*EXERCISE*: Transcribe every entry that follows, word for word, and omit the images.

*GIVEN INFORMATION*:

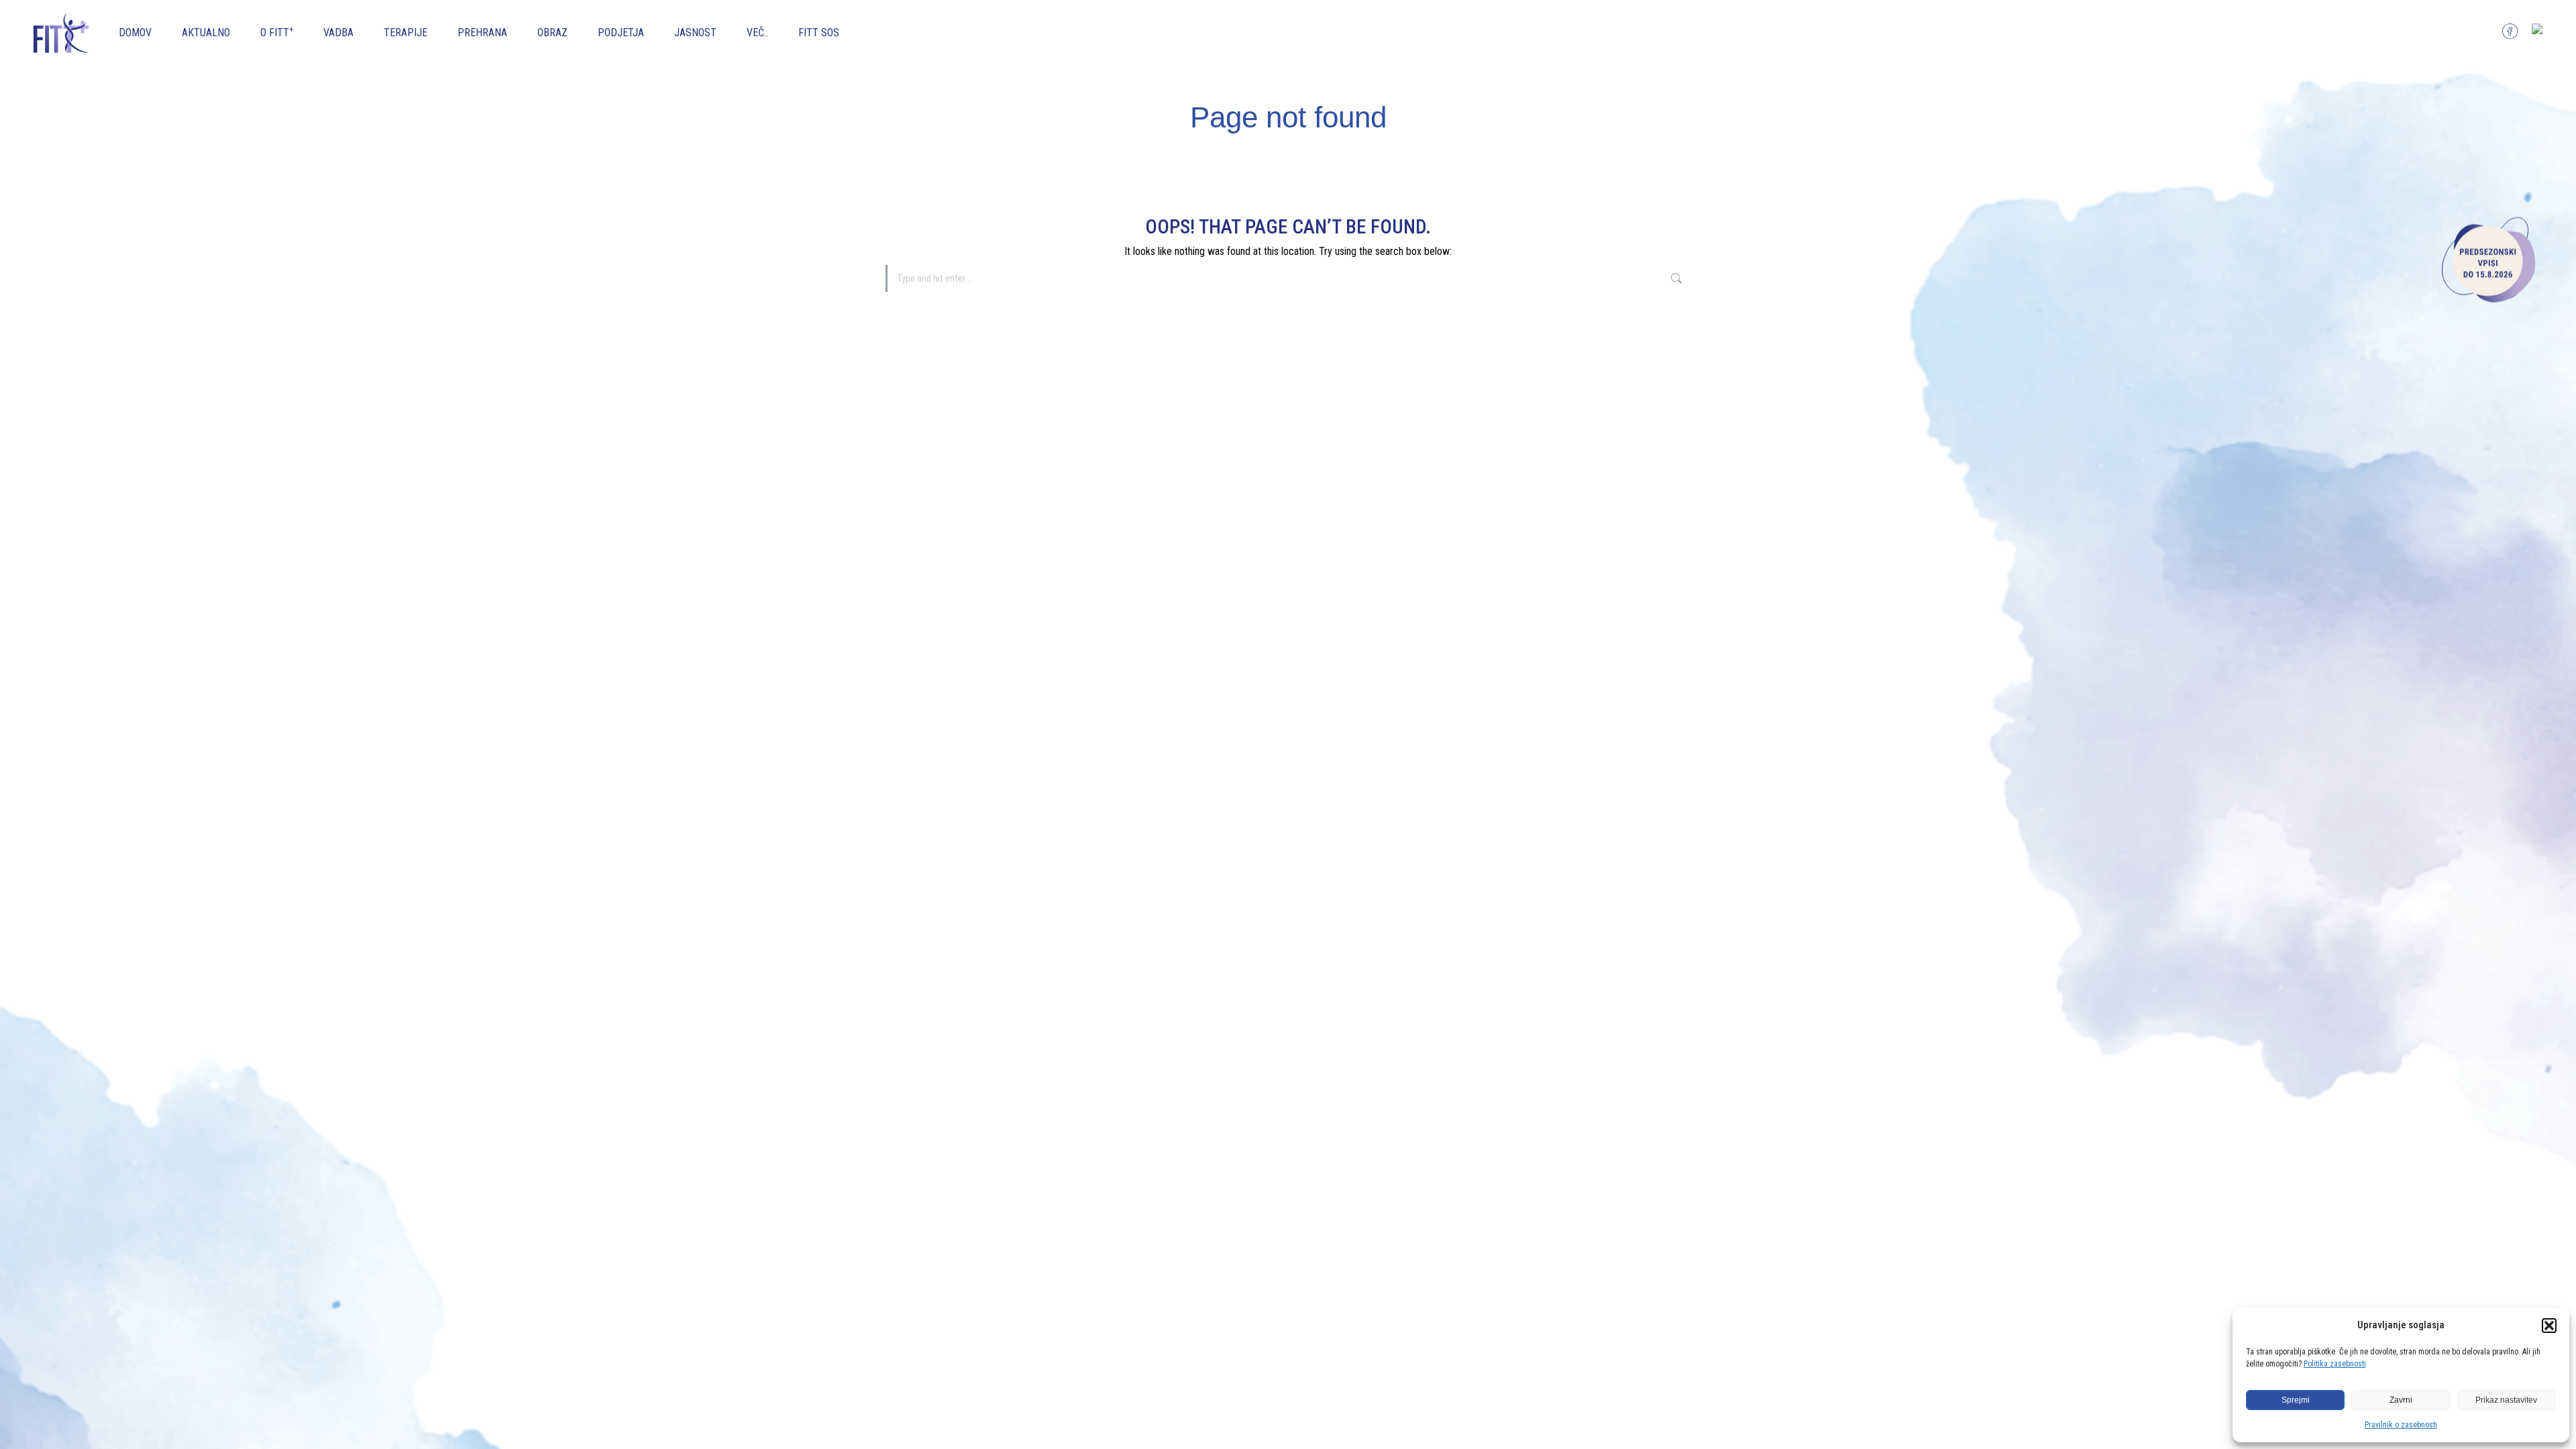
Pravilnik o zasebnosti (2401, 1425)
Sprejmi (2296, 1400)
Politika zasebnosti (2335, 1363)
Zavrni (2401, 1400)
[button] (2549, 1325)
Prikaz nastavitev (2506, 1400)
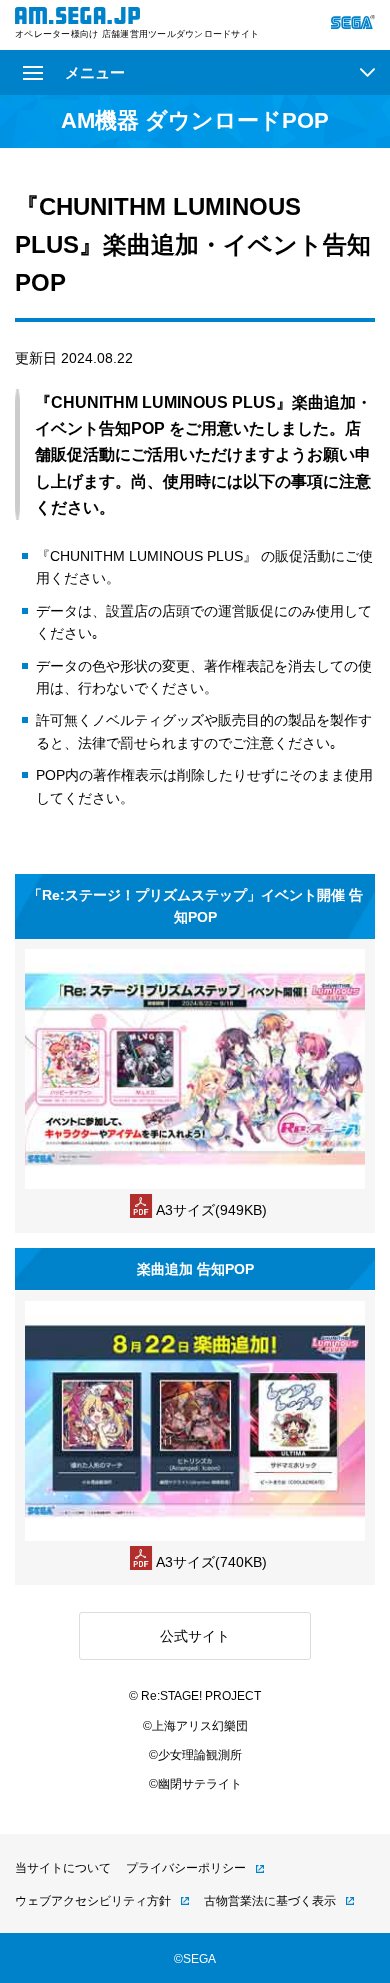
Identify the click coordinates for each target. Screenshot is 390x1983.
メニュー (95, 72)
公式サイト (195, 1636)
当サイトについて (63, 1868)
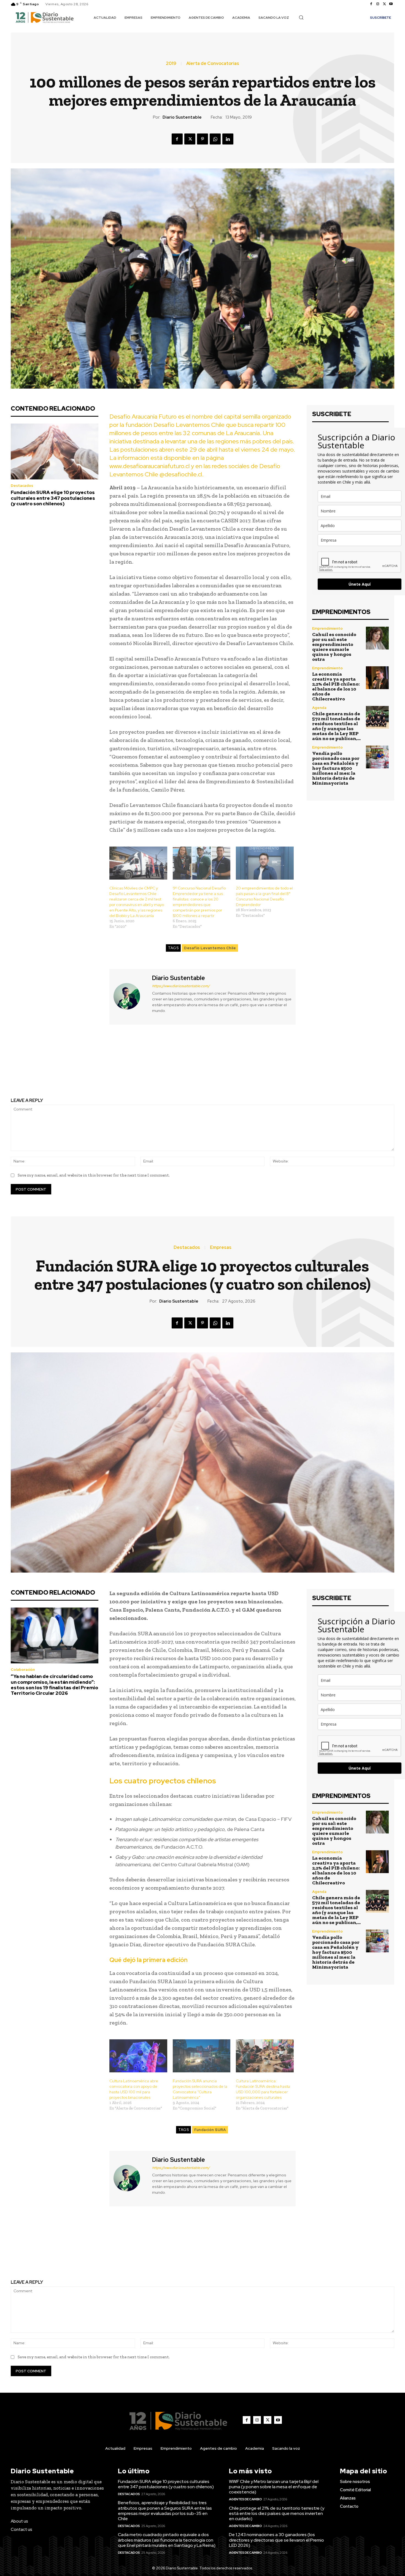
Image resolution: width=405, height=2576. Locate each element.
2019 (171, 63)
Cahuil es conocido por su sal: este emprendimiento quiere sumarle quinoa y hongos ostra (334, 646)
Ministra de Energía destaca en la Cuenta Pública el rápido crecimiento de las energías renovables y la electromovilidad (302, 1066)
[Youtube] (391, 4)
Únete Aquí (360, 584)
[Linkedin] (227, 138)
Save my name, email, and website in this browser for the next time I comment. (94, 1175)
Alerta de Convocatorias (212, 63)
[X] (384, 4)
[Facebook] (371, 4)
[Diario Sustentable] (130, 996)
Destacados (22, 485)
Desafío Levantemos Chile (210, 948)
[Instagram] (377, 4)
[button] (301, 17)
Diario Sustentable (182, 117)
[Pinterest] (202, 138)
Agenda (319, 708)
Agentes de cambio (245, 2499)
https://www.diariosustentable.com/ (181, 986)
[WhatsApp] (215, 138)
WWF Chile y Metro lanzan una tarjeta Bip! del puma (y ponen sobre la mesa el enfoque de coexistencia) (273, 2487)
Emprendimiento (327, 628)
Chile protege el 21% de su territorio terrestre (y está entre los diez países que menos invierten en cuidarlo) (276, 2513)
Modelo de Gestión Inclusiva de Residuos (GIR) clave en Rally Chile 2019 (103, 1062)
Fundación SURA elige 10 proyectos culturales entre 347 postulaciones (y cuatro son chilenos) (53, 498)
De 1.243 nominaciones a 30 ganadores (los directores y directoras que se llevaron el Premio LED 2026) (276, 2540)
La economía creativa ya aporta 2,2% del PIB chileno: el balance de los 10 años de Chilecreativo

*REPLY*:
Pravilnik o zasebnosti (2401, 1425)
Sprejmi (2296, 1400)
Politika zasebnosti (2335, 1363)
Zavrni (2401, 1400)
[button] (2549, 1325)
Prikaz nastavitev (2506, 1400)
Identify the click coordinates for each target. Screenshot is 390x1983.
メニュー (95, 72)
公式サイト (195, 1636)
当サイトについて (63, 1868)
Image resolution: width=405, height=2576. Locate each element.
2019 (171, 63)
Cahuil es conocido por su sal: este emprendimiento quiere sumarle quinoa y hongos ostra (334, 646)
Ministra de Energía destaca en la Cuenta Pública el rápido crecimiento de las energías renovables y la electromovilidad (302, 1066)
[Youtube] (391, 4)
Únete Aquí (360, 584)
[Linkedin] (227, 138)
Save my name, email, and website in this browser for the next time I comment. (94, 1175)
Alerta de Convocatorias (212, 63)
[X] (384, 4)
[Facebook] (371, 4)
[Diario Sustentable] (130, 996)
Destacados (22, 485)
Desafío Levantemos Chile (210, 948)
[Instagram] (377, 4)
[button] (301, 17)
Diario Sustentable (182, 117)
[Pinterest] (202, 138)
Agenda (319, 708)
Agentes de cambio (245, 2499)
https://www.diariosustentable.com/ (181, 986)
[WhatsApp] (215, 138)
WWF Chile y Metro lanzan una tarjeta Bip! del puma (y ponen sobre la mesa el enfoque de coexistencia) (273, 2487)
Emprendimiento (327, 628)
Chile protege el 21% de su territorio terrestre (y está entre los diez países que menos invierten en cuidarlo) (276, 2513)
Modelo de Gestión Inclusiva de Residuos (GIR) clave en Rally Chile 2019 (103, 1062)
Fundación SURA elige 10 proyectos culturales entre 347 postulaciones (y cuatro son chilenos) (53, 498)
De 1.243 nominaciones a 30 ganadores (los directores y directoras que se llevaron el Premio LED 2026) (276, 2540)
La economía creativa ya aporta 2,2% del PIB chileno: el balance de los 10 años de Chilecreativo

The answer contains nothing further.